Segment Open

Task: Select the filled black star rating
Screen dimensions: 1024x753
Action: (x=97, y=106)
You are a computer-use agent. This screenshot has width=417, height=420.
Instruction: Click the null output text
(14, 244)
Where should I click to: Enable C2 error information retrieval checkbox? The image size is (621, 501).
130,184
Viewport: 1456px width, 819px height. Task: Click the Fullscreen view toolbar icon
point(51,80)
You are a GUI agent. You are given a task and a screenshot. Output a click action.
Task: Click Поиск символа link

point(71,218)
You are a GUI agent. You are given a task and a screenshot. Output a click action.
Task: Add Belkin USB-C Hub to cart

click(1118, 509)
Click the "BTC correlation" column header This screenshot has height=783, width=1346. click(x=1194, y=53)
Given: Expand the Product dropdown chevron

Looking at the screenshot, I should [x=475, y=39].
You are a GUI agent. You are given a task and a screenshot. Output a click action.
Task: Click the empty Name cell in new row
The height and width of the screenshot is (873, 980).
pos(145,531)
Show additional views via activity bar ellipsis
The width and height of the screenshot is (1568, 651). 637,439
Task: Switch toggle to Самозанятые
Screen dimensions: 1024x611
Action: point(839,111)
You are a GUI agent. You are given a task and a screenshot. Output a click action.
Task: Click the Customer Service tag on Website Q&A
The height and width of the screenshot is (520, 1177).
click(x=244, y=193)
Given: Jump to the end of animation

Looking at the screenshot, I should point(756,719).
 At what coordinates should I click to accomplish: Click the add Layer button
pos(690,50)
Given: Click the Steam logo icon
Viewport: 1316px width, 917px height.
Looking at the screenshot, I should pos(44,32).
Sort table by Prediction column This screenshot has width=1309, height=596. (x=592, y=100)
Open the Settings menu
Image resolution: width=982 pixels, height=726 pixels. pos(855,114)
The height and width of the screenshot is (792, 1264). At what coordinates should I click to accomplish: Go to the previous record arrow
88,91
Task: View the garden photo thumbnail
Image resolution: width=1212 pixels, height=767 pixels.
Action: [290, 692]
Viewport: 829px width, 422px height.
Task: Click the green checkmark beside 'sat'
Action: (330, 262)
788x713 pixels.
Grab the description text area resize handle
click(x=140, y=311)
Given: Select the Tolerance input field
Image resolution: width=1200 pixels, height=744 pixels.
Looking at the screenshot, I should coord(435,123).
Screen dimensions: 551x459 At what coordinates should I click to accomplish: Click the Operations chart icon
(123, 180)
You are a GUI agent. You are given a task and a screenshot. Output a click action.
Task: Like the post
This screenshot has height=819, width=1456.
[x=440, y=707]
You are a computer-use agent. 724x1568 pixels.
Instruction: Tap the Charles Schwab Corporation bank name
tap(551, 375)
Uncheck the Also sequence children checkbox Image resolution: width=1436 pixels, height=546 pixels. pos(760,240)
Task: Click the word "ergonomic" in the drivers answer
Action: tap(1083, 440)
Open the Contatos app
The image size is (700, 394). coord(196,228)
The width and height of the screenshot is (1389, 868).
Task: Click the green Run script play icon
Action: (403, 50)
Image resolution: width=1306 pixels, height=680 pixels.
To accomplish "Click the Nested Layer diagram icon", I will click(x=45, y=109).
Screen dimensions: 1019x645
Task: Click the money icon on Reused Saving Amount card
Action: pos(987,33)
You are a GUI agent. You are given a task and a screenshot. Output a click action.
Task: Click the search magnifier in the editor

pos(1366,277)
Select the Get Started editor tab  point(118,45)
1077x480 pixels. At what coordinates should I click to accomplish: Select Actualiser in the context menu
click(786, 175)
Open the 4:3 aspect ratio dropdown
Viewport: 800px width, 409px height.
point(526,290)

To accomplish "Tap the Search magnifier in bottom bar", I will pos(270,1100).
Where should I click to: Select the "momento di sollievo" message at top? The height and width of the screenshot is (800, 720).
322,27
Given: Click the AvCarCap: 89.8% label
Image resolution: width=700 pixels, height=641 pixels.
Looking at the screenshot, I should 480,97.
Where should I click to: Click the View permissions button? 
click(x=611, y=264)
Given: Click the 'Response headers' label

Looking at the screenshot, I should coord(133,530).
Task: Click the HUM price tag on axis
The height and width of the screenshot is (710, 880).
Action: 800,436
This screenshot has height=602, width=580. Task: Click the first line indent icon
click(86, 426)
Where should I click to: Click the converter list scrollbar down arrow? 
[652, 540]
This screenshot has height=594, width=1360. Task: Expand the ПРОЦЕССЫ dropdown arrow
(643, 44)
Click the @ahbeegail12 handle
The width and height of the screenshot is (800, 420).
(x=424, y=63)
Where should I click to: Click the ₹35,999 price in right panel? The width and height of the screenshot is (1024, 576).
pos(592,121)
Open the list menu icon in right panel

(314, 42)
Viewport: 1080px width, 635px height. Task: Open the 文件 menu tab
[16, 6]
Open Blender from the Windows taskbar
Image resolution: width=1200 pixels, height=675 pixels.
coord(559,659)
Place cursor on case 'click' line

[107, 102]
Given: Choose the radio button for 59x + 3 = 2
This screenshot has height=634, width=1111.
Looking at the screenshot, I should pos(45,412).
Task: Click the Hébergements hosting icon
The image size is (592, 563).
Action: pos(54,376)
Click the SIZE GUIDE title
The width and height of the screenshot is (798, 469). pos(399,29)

Segment Closed

• [What to do]:
Copy out the line holding "Where should I click to: Click the ₹35,999" along with all lines after it through the end of the entries, exactly and only these.

• [Result]:
Where should I click to: Click the ₹35,999 price in right panel? The width and height of the screenshot is (1024, 576).
pos(592,121)
Open the list menu icon in right panel

(314, 42)
Viewport: 1080px width, 635px height. Task: Open the 文件 menu tab
[16, 6]
Open Blender from the Windows taskbar
Image resolution: width=1200 pixels, height=675 pixels.
coord(559,659)
Place cursor on case 'click' line

[107, 102]
Given: Choose the radio button for 59x + 3 = 2
This screenshot has height=634, width=1111.
Looking at the screenshot, I should pos(45,412).
Task: Click the Hébergements hosting icon
The image size is (592, 563).
Action: pos(54,376)
Click the SIZE GUIDE title
The width and height of the screenshot is (798, 469). pos(399,29)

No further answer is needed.